In [1]:
from __future__ import print_function

from traitlets.config.manager import BaseJSONConfigManager
path = '/Users/jmk/anaconda2/envs/data601/etc/jupyter/nbconfig'
cm = BaseJSONConfigManager(config_dir=path)
cm.update('livereveal', {
              'theme': 'night',
              'scroll': True,
              #'transition': 'zoom',
              'start_slideshow_at': 'selected',
})

{'scroll': True, 'start_slideshow_at': 'selected', 'theme': 'night'}

# So Machine Learning is really three separate steps

* Get labelled training data
* Convert your training data into n-dimensional vectors
* Run the ML algorithm

The second step is what we call "feature engineering".  It's the primary way that we encode human knowledge (wisdom?) into the ML process.  We pick which things that algorithm can look at but we also need to be able to describe them in a way that's meaningful to the algorithm.

# Get labelled training data

Supervised machine learning uses the "answer key" to help it adjust the way it makes decisions.

In order to use supervised machine learning methods, we _must_ get labelled training data.

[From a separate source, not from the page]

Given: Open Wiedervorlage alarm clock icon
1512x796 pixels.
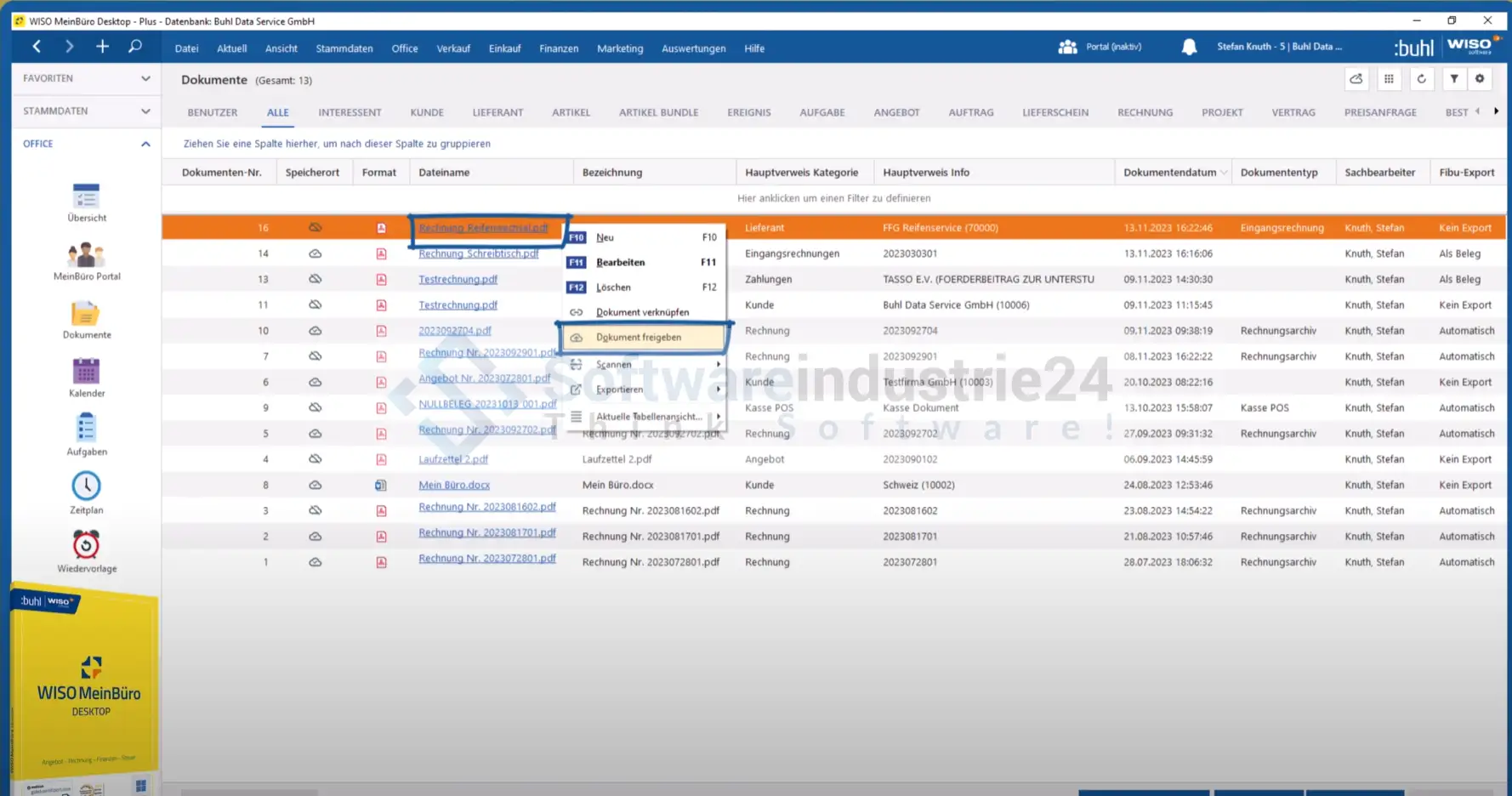Looking at the screenshot, I should point(86,546).
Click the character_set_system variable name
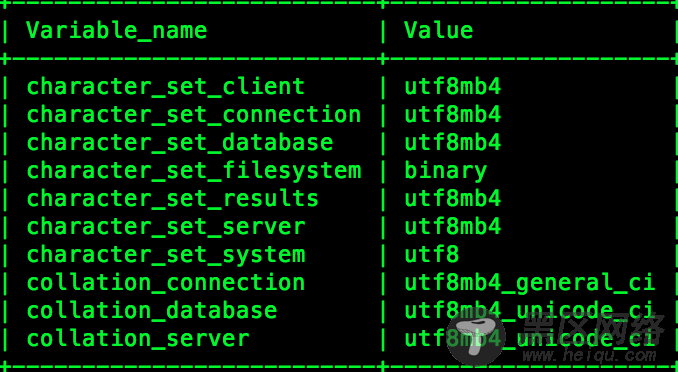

This normally means either a known value over time or a label to place it into a class (e.g. spam vs. not-spam)

How can we get labelled training data:
* Find a dataset that includes labels
* Label it by hand ourselves
* Trick users into labelling it for us
* Hire users to label it for you (e.g. Amazon Mechanical Turk, Crowdflower)

## Find a dataset that includes labels

* Talk to the customer
* Use google
* Check places like kaggle, the UCI Machine Learning Library, etc.
* Ask at the opendata stack exchange
* Explore other open sources of data (data.gov, etc.)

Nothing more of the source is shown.